Oaxaca tiene hoy dos caras irreconciliables. La de los
boletines oficiales, llena de cifras alegres, y la que sufrimos nosotros: los
ciudadanos de a pie, los que vamos en urbano o colectivo, los que no tenemos camioneta
blindada.
La inseguridad no es solo que te quiten la cartera. Es lo
que te dejan después. Nos están perturbando la estabilidad. El bienestar se ha
vuelto un lujo de pocos. Hoy, cruzar una calle donde hubo un conflicto armado o
un bloqueo violento ya no es "noticia", se ha vuelto costumbre. Y ese
es el peligro más grande: normalizar la barbarie.
¿Saben qué provoca esto? Ansiedad. Estrés crónico.
Desconfianza. Hoy miras al de al lado con sospecha. Ya no saludas con la misma
confianza. Esa desconfianza está fracturando nuestras comunidades. Si no hay
seguridad, no hay libertad. Y si no hay libertad, ¿de qué desarrollo humano me
están hablando los políticos? Una persona que tiene miedo de salir a la calle
es una persona cuya vida ha sido secuestrada por la ineptitud oficial.
Hablemos de la vialidad. Ese caos que todos los días nos
roba horas de vida. Ya no solo es el tráfico. Es el peligro de muerte que viaja
en cuatro ruedas. Los autobuses urbanos y los taxis colectivos se han
convertido en zonas de caza.
Tú, que me escuchas en tu casa o en tu negocio: ¿Cuántas
veces has subido al camión con el teléfono escondido en el zapato? ¿Cuántas
veces has apretado tu mochila contra el pecho rezando para que no se suba
"la rata"? Los accidentes, los robos y las extorsiones son el pan de
cada día. Los choferes, muchas veces en complicidad o por pura negligencia,
permiten que el transporte público sea una trampa sin salida.

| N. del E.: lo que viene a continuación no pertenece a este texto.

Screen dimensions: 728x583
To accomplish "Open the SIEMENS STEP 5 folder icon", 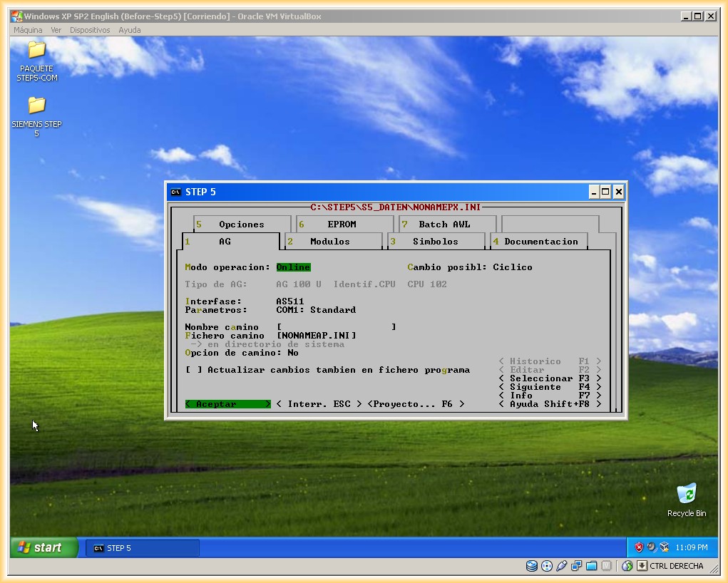I will point(36,105).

Y aquí llegamos al punto que más indigna. El ataque cobarde
contra las mujeres. Últimamente, el reporte es constante y aterrador. Mujeres
que suben al camión con sus pertenencias y bajan con la bolsa rajada. Un corte
limpio que es El navajazo.
Es una técnica de cobardes. Mientras tu vas apretada entre
la gente, buscando un lugar donde sostenerte, ellos operan. En un segundo, te
abren la bolsa. Se llevan el celular, la cartera, la identificación... se
llevan el esfuerzo de tu semana. Y lo peor: se llevan tu paz. Muchas bajan del
camión y se dan cuenta minutos después, de la rasgadura en la bolsa. Es una
violación a tu espacio, a tu esfuerzo y a tu integridad.
¿Y quiénes son? La inteligencia ciudadana, que siempre va
diez pasos adelante que la policía, ya lo sabe. No son delincuentes
improvisados. Son flotillas organizadas. "Ratas" que llegaron de la
Ciudad de México. Grupos que vienen de otros países, como Colombia. Han visto
en Oaxaca un terreno fértil porque saben que aquí... aquí no pasa nada.
Vienen a saquearnos porque la autoridad les tiene la puerta
abierta. ¿Dónde están las cámaras del C5? ¿Para qué sirven esos centros de
monitoreo si no pueden detener a una banda que opera todos los días en las
mismas rutas? ¿Dónde está la SEMOVI? ¿Dónde están los operativos reales en el
transporte?
Oaxaca se desangra por la herida de la inseguridad. Si el
gobierno sigue administrando el caos en lugar de combatirlo, que no se
sorprendan cuando la ciudadanía tome la justicia en sus manos. Porque el hambre
y el miedo no saben esperar.
Autoridades: o recuperan las calles, o aceptan que los "piratas" y los delincuentes ya les ganaron la partida.